Given request
Return the stretch of the records below from the line containing "You are a computer-use agent." through the line containing "Task: Click the", both included, reproduced verbatim but without the pictures.

Data supplied
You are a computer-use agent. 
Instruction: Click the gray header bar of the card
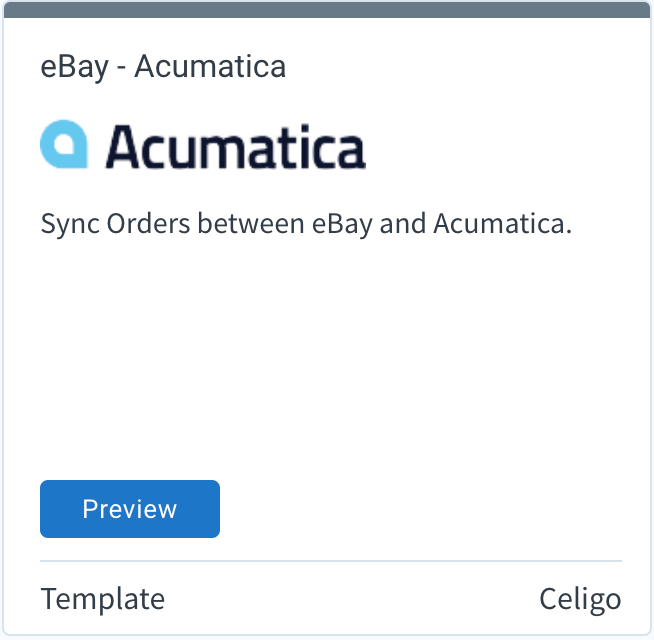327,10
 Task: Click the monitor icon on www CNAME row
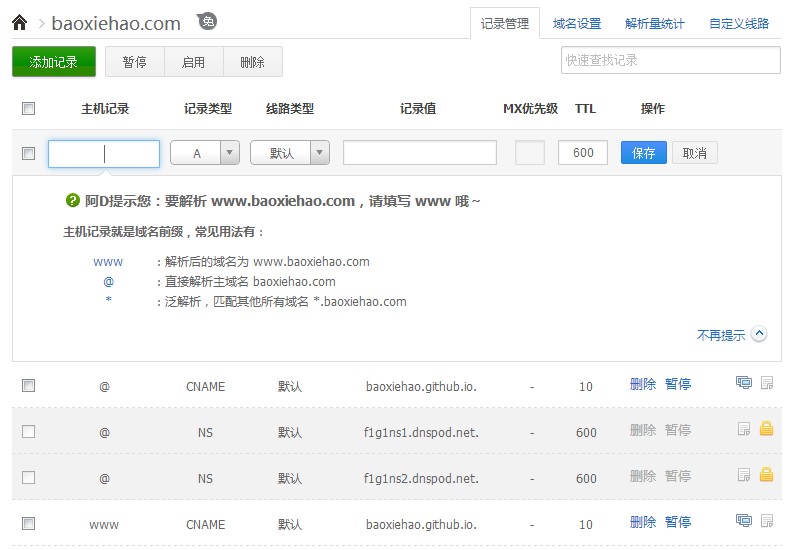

...

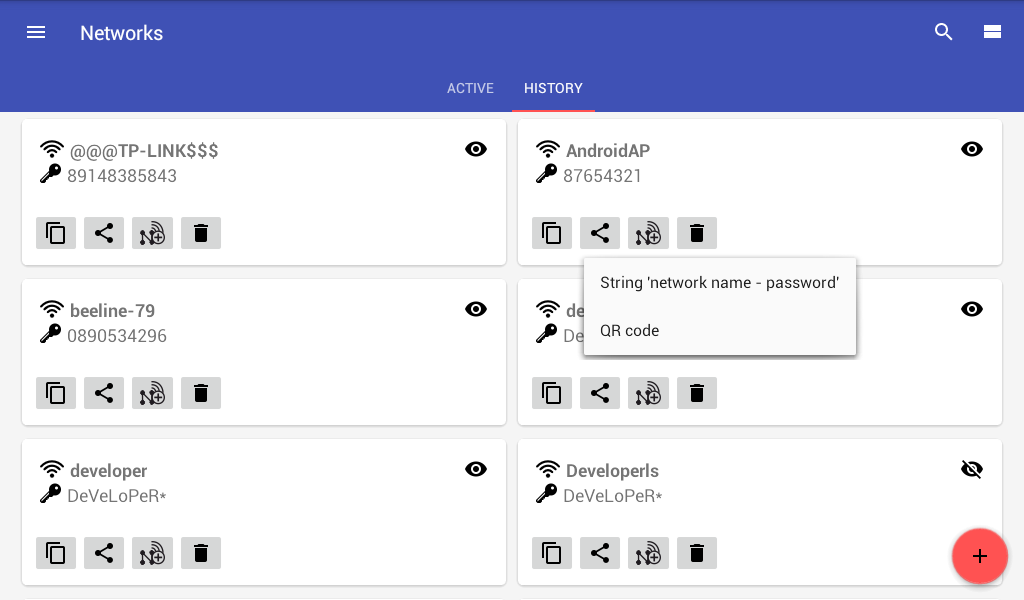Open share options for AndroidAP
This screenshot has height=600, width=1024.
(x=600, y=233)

* * *

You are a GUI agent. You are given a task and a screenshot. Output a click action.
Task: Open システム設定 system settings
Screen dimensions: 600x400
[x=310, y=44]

Solution to this problem
You are a computer-use agent. 
Instruction: Click the gray header bar of the card
327,10
 Task: Click the monitor icon on www CNAME row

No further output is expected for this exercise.